**REQUIRED ACTION**
Transcribe the stretch of entries below from the line with "Click the letter" through the line with "Enable Software LED Control checkbox", exactly and with both ends included; leave out all other lines.

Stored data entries
━━━━━━━━

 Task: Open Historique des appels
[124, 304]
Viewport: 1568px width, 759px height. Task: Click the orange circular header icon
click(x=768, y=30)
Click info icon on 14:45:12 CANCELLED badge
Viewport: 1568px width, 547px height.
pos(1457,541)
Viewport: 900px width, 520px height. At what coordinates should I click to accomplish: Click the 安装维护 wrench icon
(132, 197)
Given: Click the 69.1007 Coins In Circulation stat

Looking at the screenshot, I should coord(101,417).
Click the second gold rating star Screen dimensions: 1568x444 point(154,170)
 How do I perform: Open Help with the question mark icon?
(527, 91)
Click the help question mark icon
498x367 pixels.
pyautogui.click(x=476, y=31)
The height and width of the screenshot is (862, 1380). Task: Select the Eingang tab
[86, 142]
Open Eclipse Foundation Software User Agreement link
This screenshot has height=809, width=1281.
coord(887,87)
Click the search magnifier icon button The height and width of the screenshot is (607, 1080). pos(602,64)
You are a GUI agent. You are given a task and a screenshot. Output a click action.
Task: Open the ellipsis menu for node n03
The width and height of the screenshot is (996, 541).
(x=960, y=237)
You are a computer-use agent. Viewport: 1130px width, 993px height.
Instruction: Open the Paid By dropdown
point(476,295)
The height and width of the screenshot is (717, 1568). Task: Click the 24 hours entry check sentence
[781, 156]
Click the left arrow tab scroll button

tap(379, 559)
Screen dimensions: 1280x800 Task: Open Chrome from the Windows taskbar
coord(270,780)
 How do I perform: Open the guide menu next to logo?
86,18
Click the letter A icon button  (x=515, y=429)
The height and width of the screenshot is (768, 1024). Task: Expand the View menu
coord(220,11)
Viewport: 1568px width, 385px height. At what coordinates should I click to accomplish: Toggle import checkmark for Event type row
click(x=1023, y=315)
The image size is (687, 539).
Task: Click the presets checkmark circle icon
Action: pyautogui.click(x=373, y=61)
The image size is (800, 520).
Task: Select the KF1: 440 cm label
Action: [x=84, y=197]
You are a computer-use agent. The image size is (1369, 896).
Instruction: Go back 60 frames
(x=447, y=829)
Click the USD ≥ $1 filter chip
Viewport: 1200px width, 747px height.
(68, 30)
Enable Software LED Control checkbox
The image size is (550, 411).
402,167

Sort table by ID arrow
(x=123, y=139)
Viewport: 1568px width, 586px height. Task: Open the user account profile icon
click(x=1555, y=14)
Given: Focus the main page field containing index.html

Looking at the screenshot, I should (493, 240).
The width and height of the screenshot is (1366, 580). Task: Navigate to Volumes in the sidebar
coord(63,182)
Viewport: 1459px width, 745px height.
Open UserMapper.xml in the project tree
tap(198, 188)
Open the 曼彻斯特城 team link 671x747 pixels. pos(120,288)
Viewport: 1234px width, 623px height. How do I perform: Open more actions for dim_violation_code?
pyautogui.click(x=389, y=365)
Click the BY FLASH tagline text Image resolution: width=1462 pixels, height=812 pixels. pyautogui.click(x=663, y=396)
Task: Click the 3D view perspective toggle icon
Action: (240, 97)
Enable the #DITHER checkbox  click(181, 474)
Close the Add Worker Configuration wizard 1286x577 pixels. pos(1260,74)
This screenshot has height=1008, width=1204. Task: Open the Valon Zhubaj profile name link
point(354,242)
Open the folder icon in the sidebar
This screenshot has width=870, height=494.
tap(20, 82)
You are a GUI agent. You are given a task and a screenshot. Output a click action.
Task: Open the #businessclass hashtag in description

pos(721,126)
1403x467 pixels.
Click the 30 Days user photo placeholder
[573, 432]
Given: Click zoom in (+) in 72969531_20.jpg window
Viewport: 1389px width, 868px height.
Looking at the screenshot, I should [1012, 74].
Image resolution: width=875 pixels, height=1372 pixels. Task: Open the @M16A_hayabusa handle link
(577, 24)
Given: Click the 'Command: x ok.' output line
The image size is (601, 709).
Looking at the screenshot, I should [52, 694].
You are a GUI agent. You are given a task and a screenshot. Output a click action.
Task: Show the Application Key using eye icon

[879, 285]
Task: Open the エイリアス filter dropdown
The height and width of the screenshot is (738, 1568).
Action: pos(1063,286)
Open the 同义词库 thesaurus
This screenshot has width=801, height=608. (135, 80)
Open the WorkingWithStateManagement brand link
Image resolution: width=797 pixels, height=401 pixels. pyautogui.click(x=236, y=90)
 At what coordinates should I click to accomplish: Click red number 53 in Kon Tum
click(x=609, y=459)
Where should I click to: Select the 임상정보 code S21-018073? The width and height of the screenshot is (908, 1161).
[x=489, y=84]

━━━━━━━━

**EXERCISE SOLUTION**
Click the letter A icon button  (x=515, y=429)
The height and width of the screenshot is (768, 1024). Task: Expand the View menu
coord(220,11)
Viewport: 1568px width, 385px height. At what coordinates should I click to accomplish: Toggle import checkmark for Event type row
click(x=1023, y=315)
The image size is (687, 539).
Task: Click the presets checkmark circle icon
Action: pyautogui.click(x=373, y=61)
The image size is (800, 520).
Task: Select the KF1: 440 cm label
Action: [x=84, y=197]
You are a computer-use agent. The image size is (1369, 896).
Instruction: Go back 60 frames
(x=447, y=829)
Click the USD ≥ $1 filter chip
Viewport: 1200px width, 747px height.
(68, 30)
Enable Software LED Control checkbox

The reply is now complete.